ИСХОДНЫЙ ТЕКСТ:
>>

Отдельно надо сказать о «караванном приказчике», который сначала не хотел взять Михайлу с собою, «но, убеждён быв просьбою и слезами, чтоб дал ему посмотреть Москвы, наконец, согласился». А.А. Морозов по этому поводу пишет: «У нас нет оснований не доверять этому известию». А у нас, извините, есть. И вот почему: приказчик – торговый агент, нанимающийся по договору и только по нему получающий расчёт. В данном случае это оптовый закупщик, который мог представлять московского, питерского или местного крупного торговца рыбой. Рисковал ли он, взяв с собой некоего путешественника, догнавшего его обоз? Безусловно! Парень мог оказаться, например, беглым преступником. Да и просто самовольный уход из дома не поощрялся. Ведь у отца Ломоносова была возможность вернуть сына с дороги, заявив властям о его побеге. В течение трёх недель, пока обоз медленно брёл по дороге, его многократно могли обгонять «скорые» и «экспрессы» того времени – кареты фельдъегерской и почтовой служб, верховые курьеры, преодолевавшие путь из Архангельска до Москвы за несколько дней.

<<

ДАННЫЕ:
>>

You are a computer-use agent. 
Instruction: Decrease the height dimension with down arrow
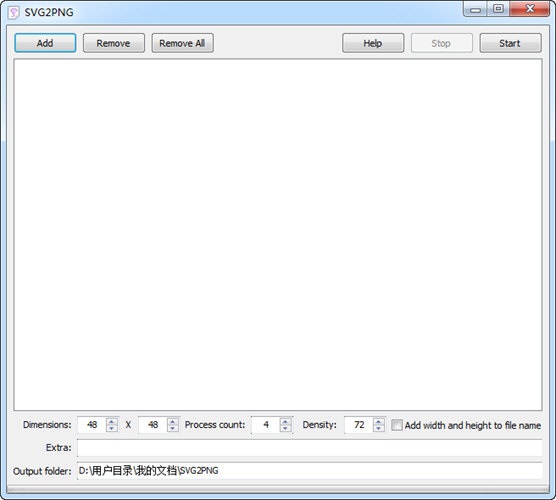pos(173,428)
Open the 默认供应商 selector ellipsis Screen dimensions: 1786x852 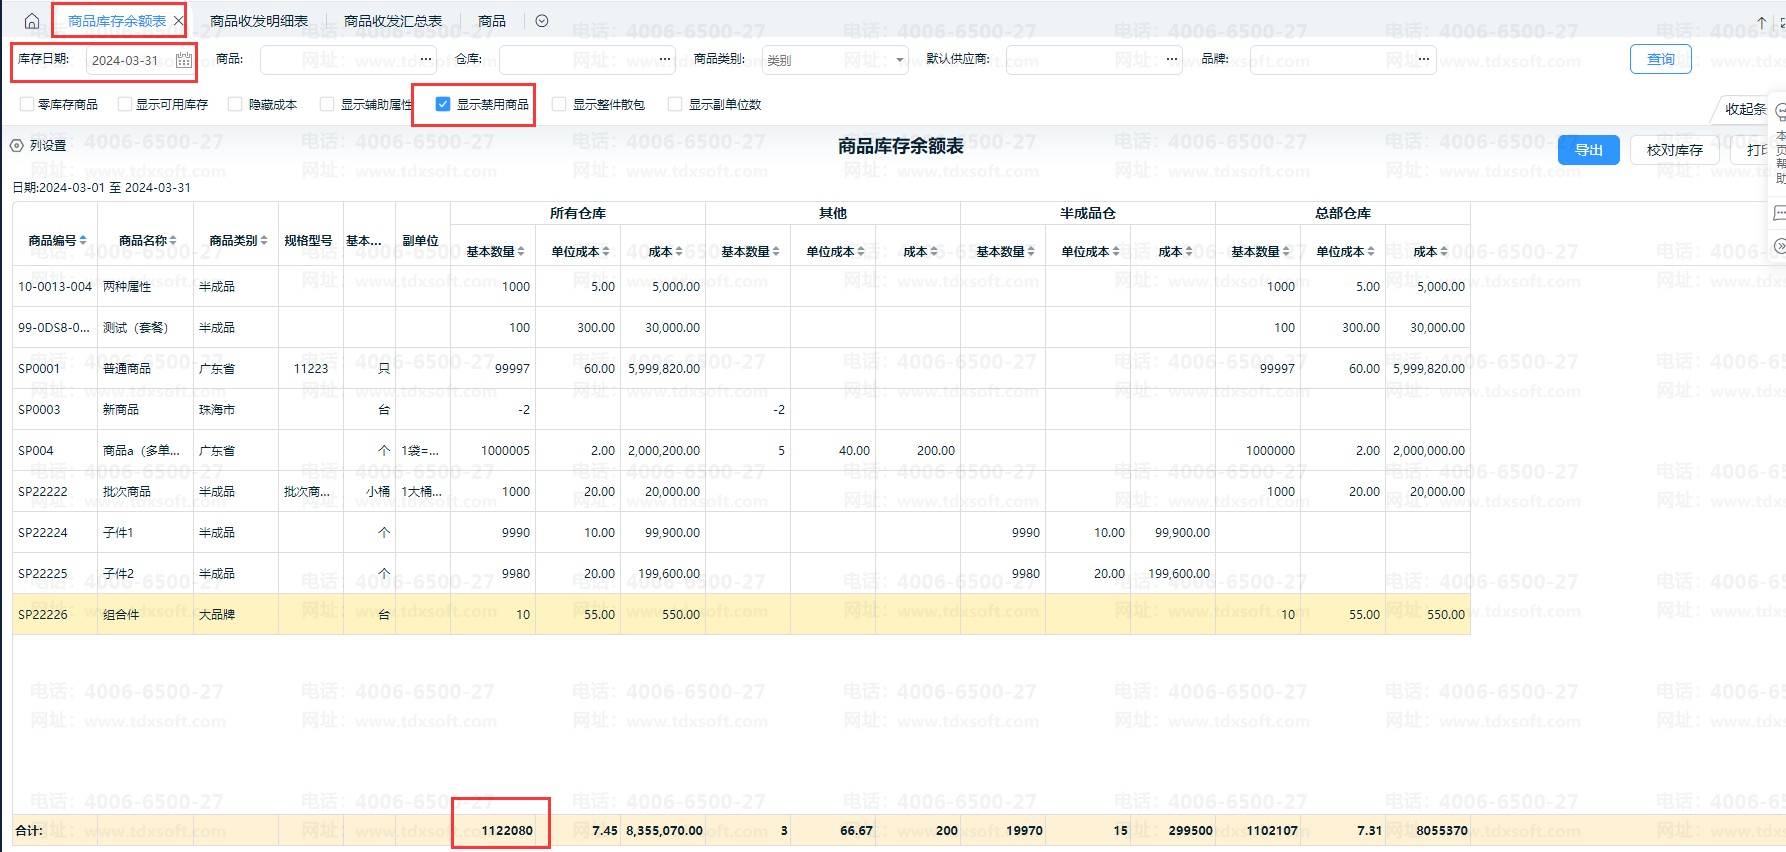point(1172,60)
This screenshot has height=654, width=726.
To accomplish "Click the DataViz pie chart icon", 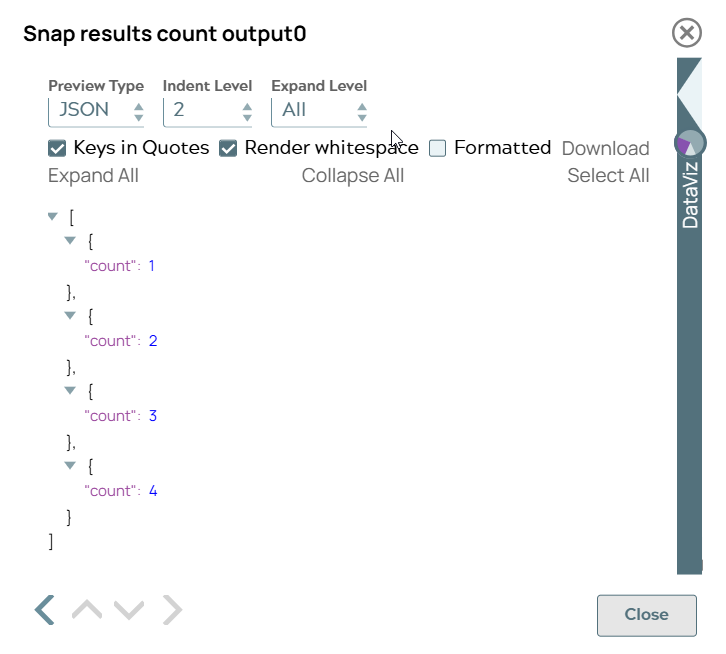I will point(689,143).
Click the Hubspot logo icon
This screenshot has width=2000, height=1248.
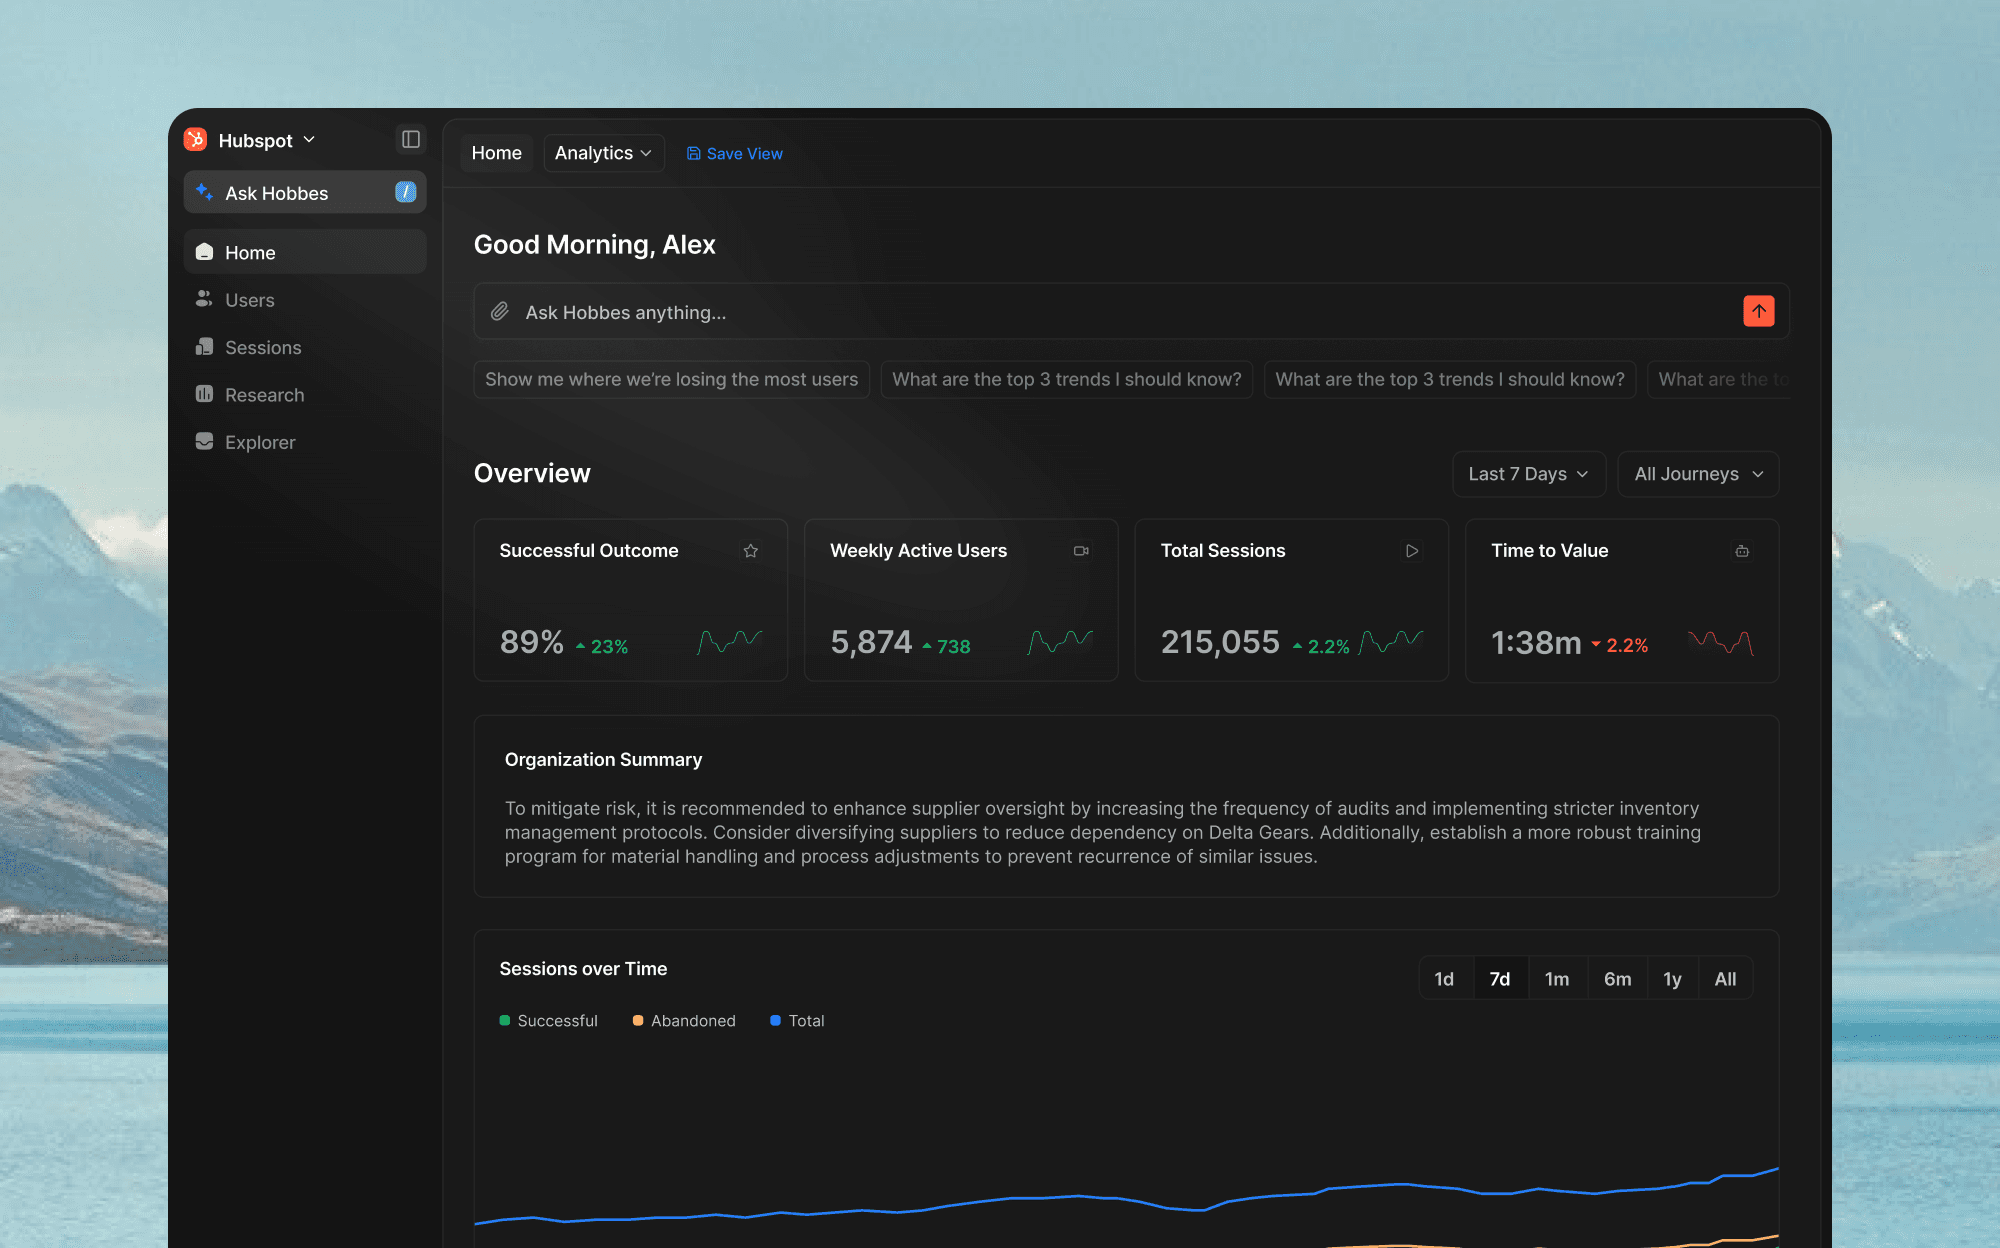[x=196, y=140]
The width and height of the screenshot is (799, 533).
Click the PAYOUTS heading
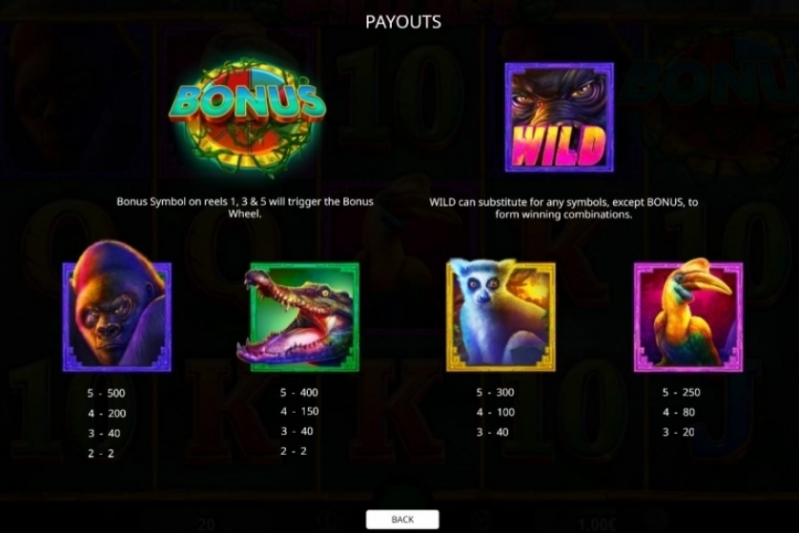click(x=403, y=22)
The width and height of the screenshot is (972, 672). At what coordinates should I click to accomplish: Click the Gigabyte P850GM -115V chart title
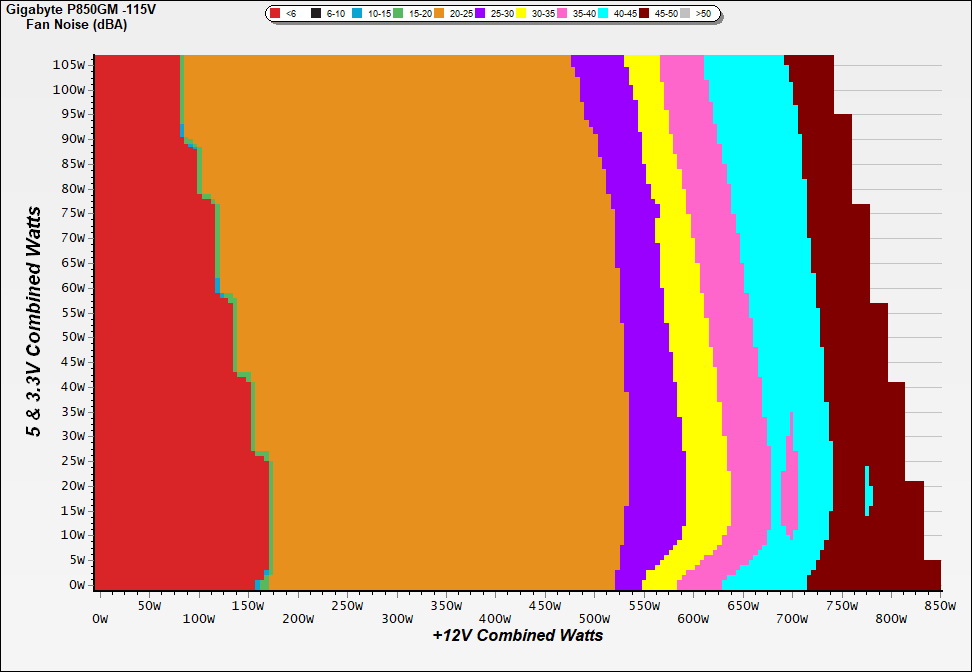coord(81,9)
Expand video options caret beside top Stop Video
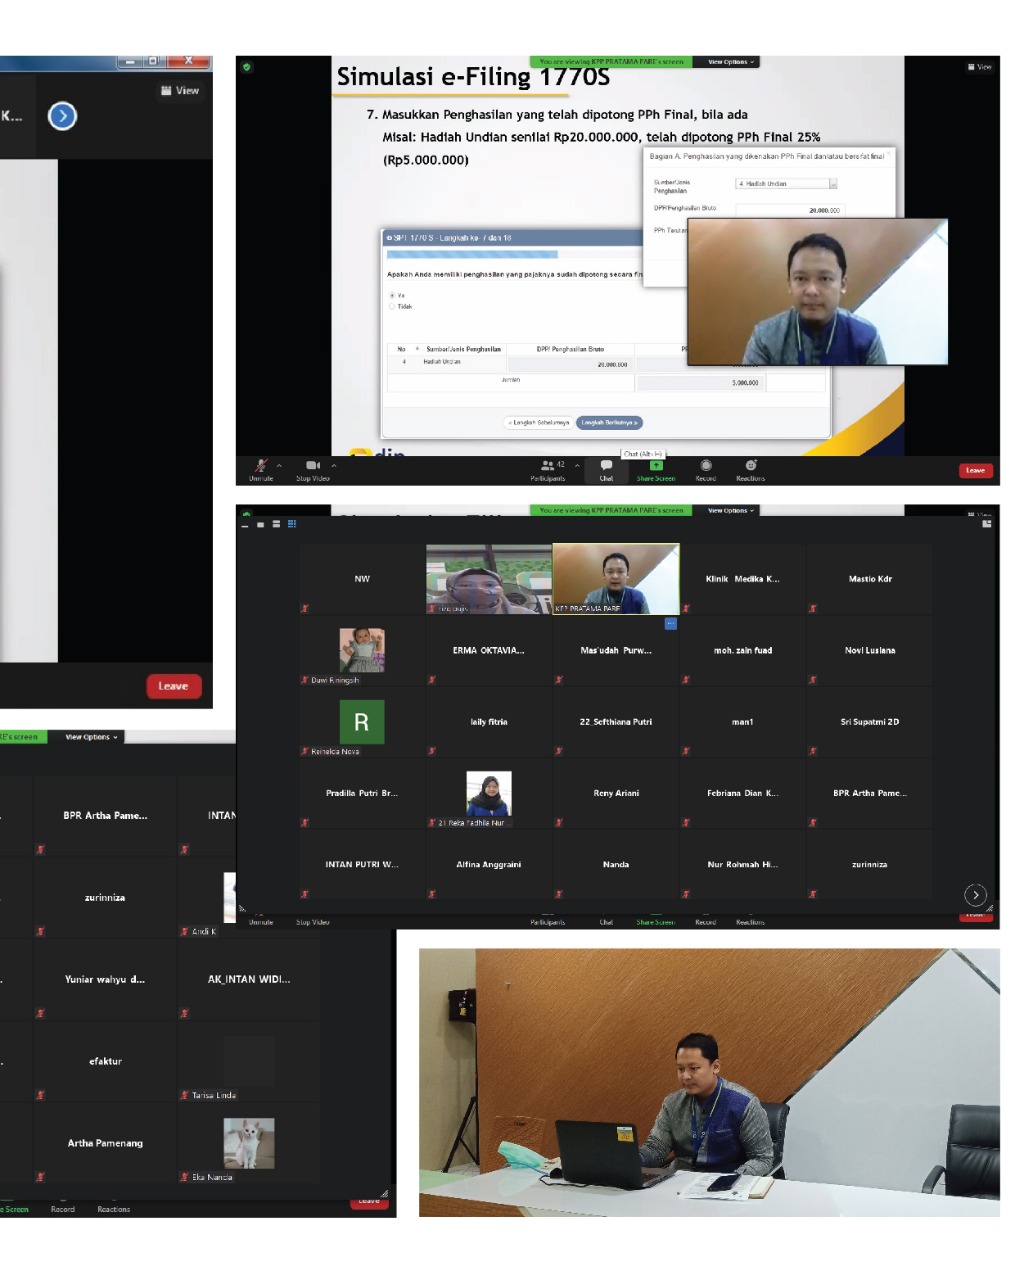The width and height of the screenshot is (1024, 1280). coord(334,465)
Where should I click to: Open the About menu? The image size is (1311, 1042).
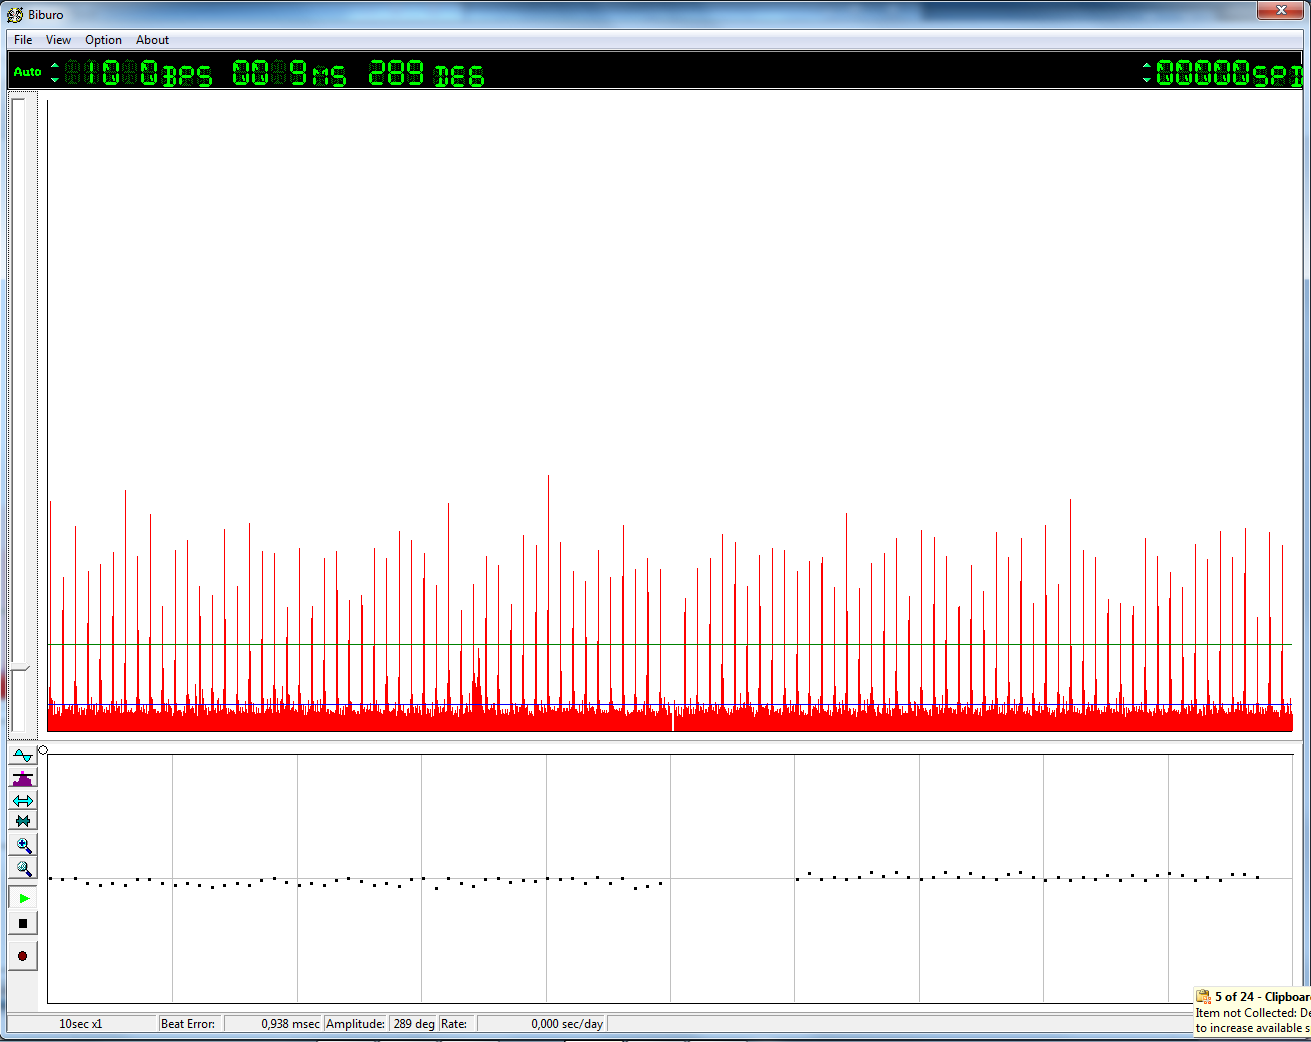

<<

ЗАДАНИЯ:
1. Кратко перескажите абзац текста о пути Ломоносова в Москву, который начинается словами «Отдельно надо сказать». Сохраните его главные факты.
2. Допишите следующую часть текста о пути Ломоносова в Москву, начав сразу после его последнего предложения.

ОТВЕТЫ ПО ПОРЯДКУ:
1. Автор отдельно говорит о «караванном приказчике». По преданию, тот сначала отказывался взять Михайлу, но уступил его просьбам и слезам. А.А. Морозов считает это известие достоверным, а автор с ним не согласен. Приказчик был торговым агентом, который работал по договору. Здесь это оптовый закупщик, который мог представлять московского, питерского или местного крупного торговца рыбой. Взяв попутчика, догнавшего обоз, он сильно рисковал. Парень мог оказаться беглым преступником, да и самовольный уход из дома не поощрялся: отец Ломоносова мог вернуть сына с дороги, заявив властям о побеге. За три недели пути обоз многократно могли обогнать фельдъегерские и почтовые кареты и верховые курьеры, которые добирались от Архангельска до Москвы за несколько дней.

2.
Получив «ориентировку», казённые служащие должны были принять меры к возвращению беглеца. При этом мог быть наказан и приютивший его приказчик – как минимум лишением расчёта по договору найма. А если он был местным, архангельским, то его ждали по возвращении и разборки с отцом любителя путешествий.
И оно ему надо – рисковать своим благополучием, благополучием нанятых людей, сопровождавших и охранявших обоз, ради некоего бездельника, решившего «посмотреть Москву»? Экой мужик слёзы и сопли разводит, на экскурсию просится. Да наймись на работу в обоз и по приезде в столицу смотри на неё, сколь хочешь. Я бы на месте караванного приказчика никого с дороги не взяла, а уж опытный торговый человек, думаю, тем более не стал бы этого делать. Но ведь кто-то довёз Михайлу до Москвы, кто-то поил-кормил его в дороге чуть не месяц, платил за его ночлег, что на проезжем тракте немалых денег стоило.
«Караван с Курострова» – фантазия М.И. Верёвкина или того, кто рассказал ему эту «историю». Есть и другой вариант побега: мол, увидел Михайло, что мимо Курострова через Холмогоры обоз с рыбой на Москву идёт. Дождался ночи и … (далее – по Верёвкину). Но те, кто бывал на Курострове, отстоящем от Холмогор по прямой на три километра, знают, что да: в ясный летний день отсюда видны купола холмогорских храмов. Но только купола, и только в ясный летний день, а не в морозный зимний, когда глаза льдит и хмарит, а за опушёнными инеем ресницами не рассмотришь в подробностях и того, что рядом.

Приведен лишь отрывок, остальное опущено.